From 1879 until the 1960s, more than 100,000 American Indian children were forced to attend boarding schools. Children were forcibly removed or kidnapped from their homes and taken to the schools. Families risked imprisonment if they stood in the way or attempted to take their children back.

Many of the country’s 100 schools were still active up until the 1970s. Generations of children were subjected to dehumanization, cruelty and beatings, all intended to strip them of their Native identity and culture. The ultimate goal was to “civilize” the children.

A new documentary, “The Thick Dark Fog,” shines a light on the traumatic boarding school experience through the telling of personal stories. The film focuses on Walter Littlemoon, a Lakota who was forced to attend a federal government boarding school on the Pine Ridge Reservation in South Dakota in the 1950s. Littlemoon says his culture, language and spirituality were brutally suppressed.

“The government school had tried to force me to forget the Lakota language and I wouldn’t do it,” he says in the film. “We had a deep sense of preservation for our culture, so we would go and hide in order to speak Lakota. If we got caught, they were allowed to beat us with whatever they could, but we took that chance. The Lakota language is something that comes from deep inside of you. It comes from how you look at things and how you see things.”

“The Thick Dark Fog” profiles Walter’s healing process and attempt to reclaim his heritage. “It wasn’t until my sixtieth year that I began to realize that there was more to me.
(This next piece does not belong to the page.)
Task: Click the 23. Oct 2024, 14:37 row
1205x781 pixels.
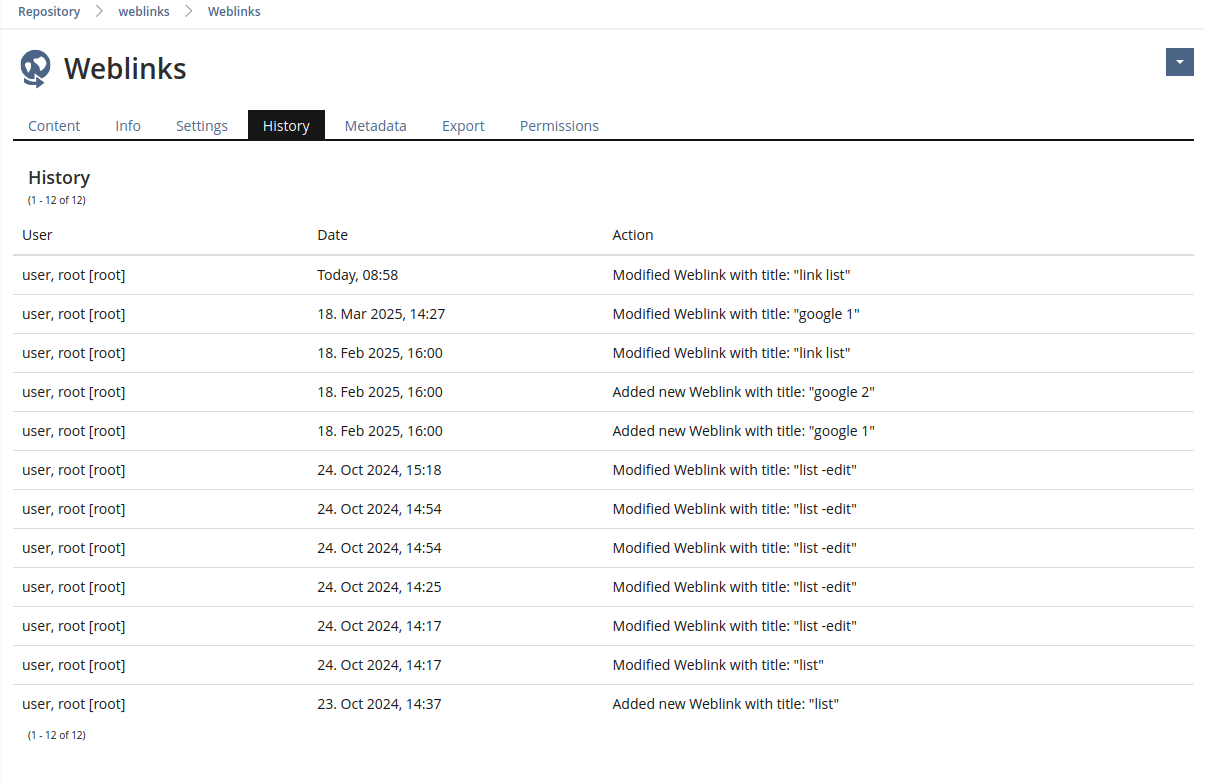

Something was missing. It was like I was a nonbeing,” he says. “I didn’t know the medical words of multigenerational trauma or the complex post-traumatic stress disorder, so I called the problem what I felt it to be: the thick dark fog.”

One of the film’s more haunting moments provides a montage of excerpts of interviews with Indians describing their boarding school experiences:

“We had all our clothes taken from us.”

“I remember always going to bed hungry.”

“We were being punished, but none of us really knew why.”
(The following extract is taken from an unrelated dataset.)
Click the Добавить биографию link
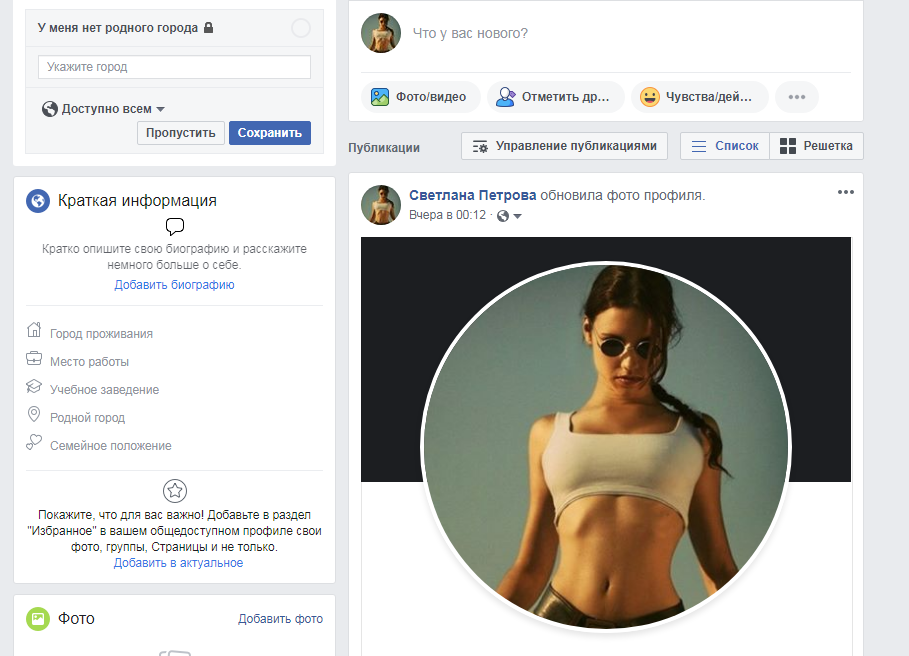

“It wasn’t punishment. It was beatings. You’d put your hands down and they’d slam the desk down on your hands. They’d take you downstairs and make you kneel down on either a broom handle or a pencil.”

“Soap. That’s what she used to wash my mouth. I’ll never forget the burning, the choking, the helplessness, the fading out that I went through.”
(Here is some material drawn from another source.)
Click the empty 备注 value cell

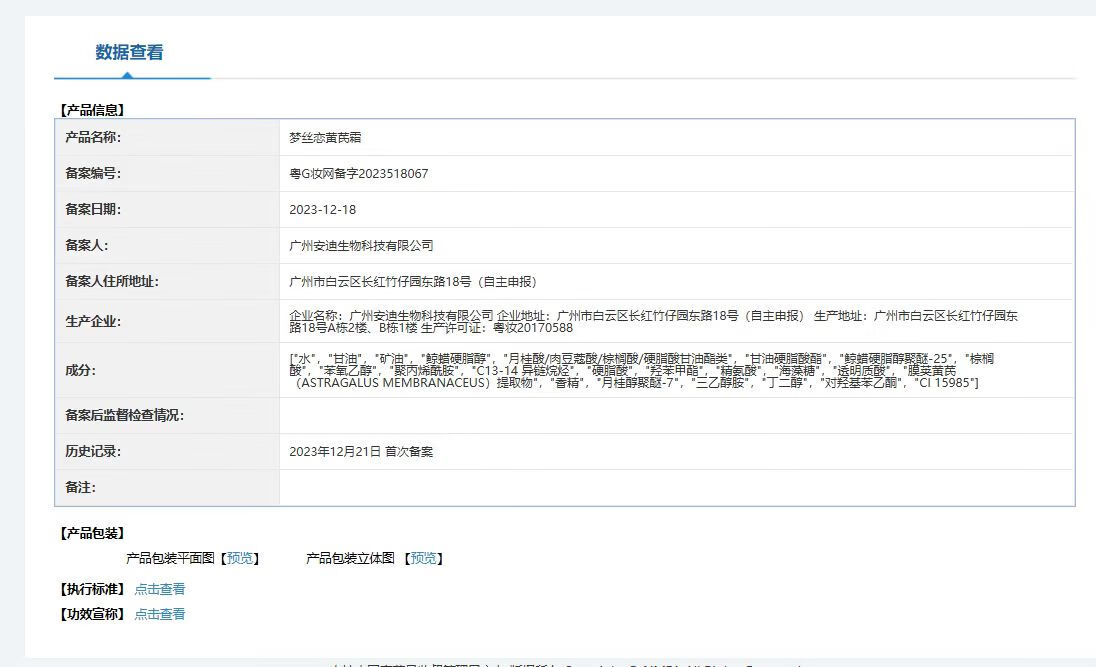675,488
Will the US government ever come to terms with and acknowledge its dark brutal past? In 1999, the state of Maine, in collaboration with the Wabanaki tribes, set up the Maine Tribal-State Child Welfare Truth and Reconciliation Commission. In 2008, the Canadian government set up a truth and reconciliation commission to help indigenous peoples tell their stories and heal. What should the US government do to help indigenous people heal from the abuses they suffered in government-run boarding schools?